BEIJING - Lijiang city in Southwest China's Yunnan province has what it takes to become a tourist attraction -- picturesque scenery and profound cultural heritage. Now, the newly-constructed railway station on a hillside is adding more to its fame.
A stark departure from those in downtown areas, the construction plan once caused huge controversy. But now it has set a good example to other parts of China, in its efficient and innovative use of land.
It is also an epitome of the country's critical and intense farmland protection situation, which has witnessed a tug-war between urbanization and agricultural use.
Flat land, which abound in fertile arable land as well as towns and villages, accounts for only 4.2 percent of Lijiang.
He Jiafeng, chief engineer of Lijiang's city planning authority, said that 37 percent of the city's arable flat land had been converted for construction use.
"A scarcity of arable land forced the station to move to the hillside.
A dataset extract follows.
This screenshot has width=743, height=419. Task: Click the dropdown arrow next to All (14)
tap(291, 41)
We had no choice," said He.
In fact, China as a nation has no other choices.
Figures from the Ministry of Land and Resources (MLR) indicated that China only registered a per capita arable land of 1.35 mu (900 square meters), less than half the world's average level.
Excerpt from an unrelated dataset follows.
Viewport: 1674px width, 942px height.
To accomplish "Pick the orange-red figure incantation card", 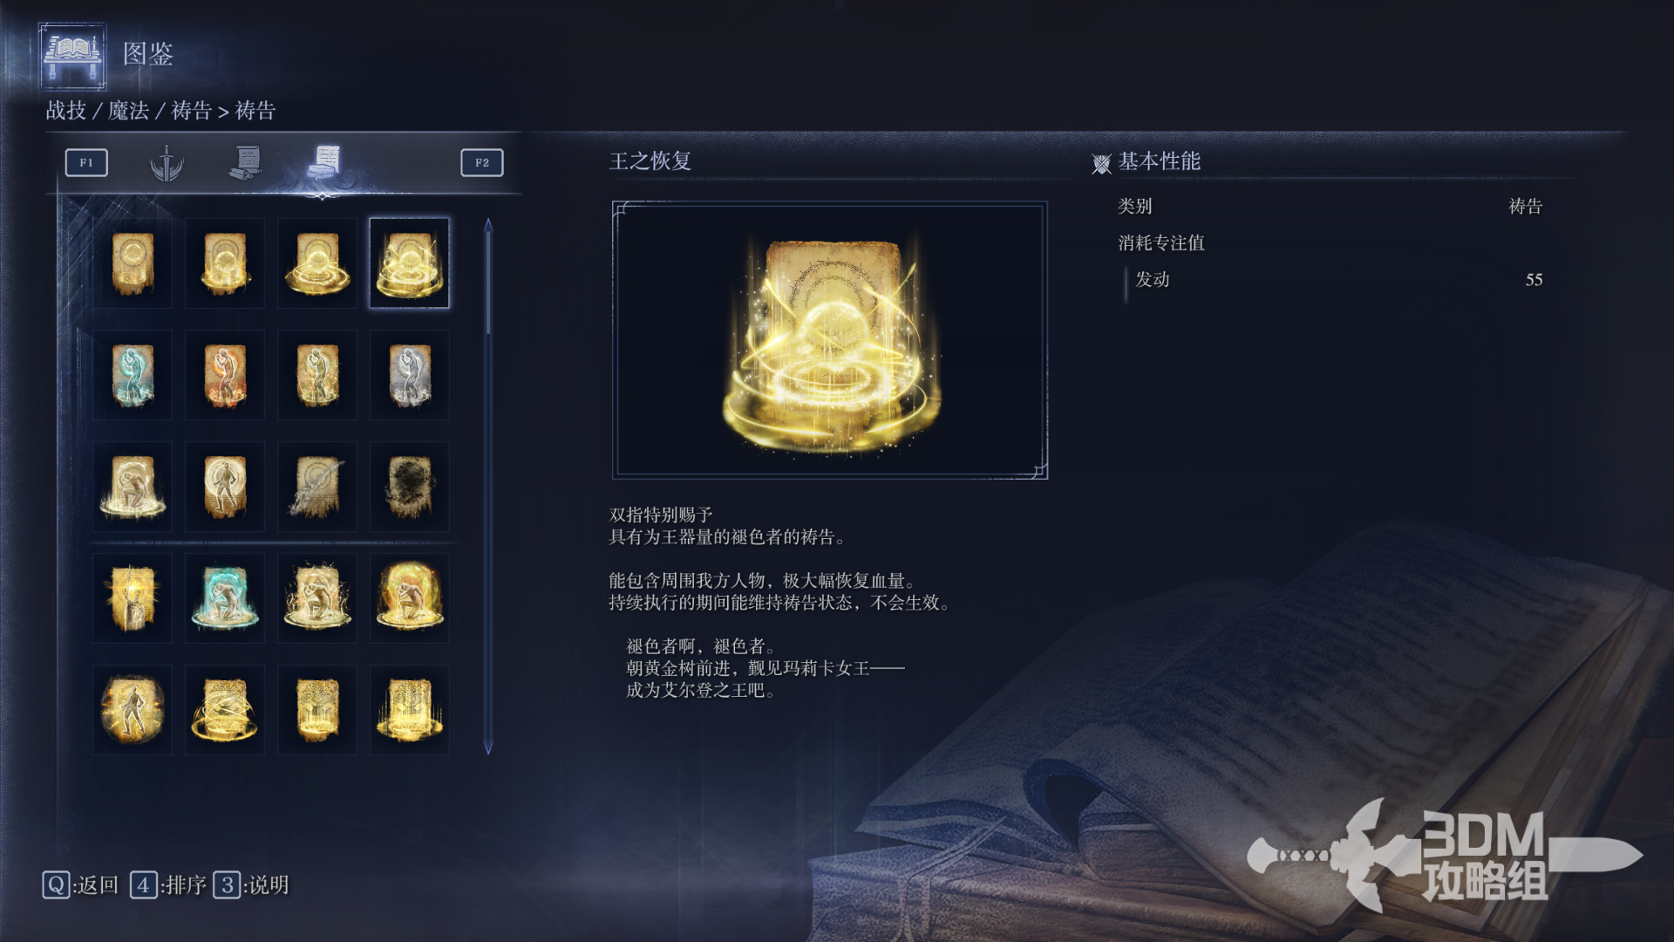I will coord(225,375).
From 1997 to 2011, the country incurred a decrease of 124 million mu farmland, while some 70 percent of the remaining 1.82 billion mu is medium and low-yield land, according to the ministry.
In a country where food supply is of high significance, that drop in farmland is a dangerous signal.
Chinese people consumed 520 million tons of grain in 2012, 2.7 percent of which was imported.
"Farmland has been squeezed by both urbanization and rural construction, which has made it more difficult to protect," said land and resources minister Xu Shaoshi in a report delivered to the National People's Congress (NPC) Standing Committee in December.
The minister also noted the dire need to prevent soil from being polluted as illegal discharge of industrial waste, accidental chemical spills and heavy metal pollution have posed a threat to soil output.
Xu pledged to continue the rigorous basic farmland protection system and more efforts to curb worsening soil pollution.
However, lawmakers have predicted an inevitable declining amount of farmland as a rigid demand for future urbanization and economic development looms large.
Hao Yidong, a member of the NPC Standing Committee, suggested to promote Lijiang's land-saving practice on a larger scale nationwide.
Lijiang hillside station has helped conserve thousands mu of fertile land, according to local authorities.
In addition, there is a large potential of developing hilly areas for urban building, according to figures from Yunnan's provincial land and resources bureau, as highlands with an incline between eight and 25 degrees covers 47.3 percent of the total area of the province.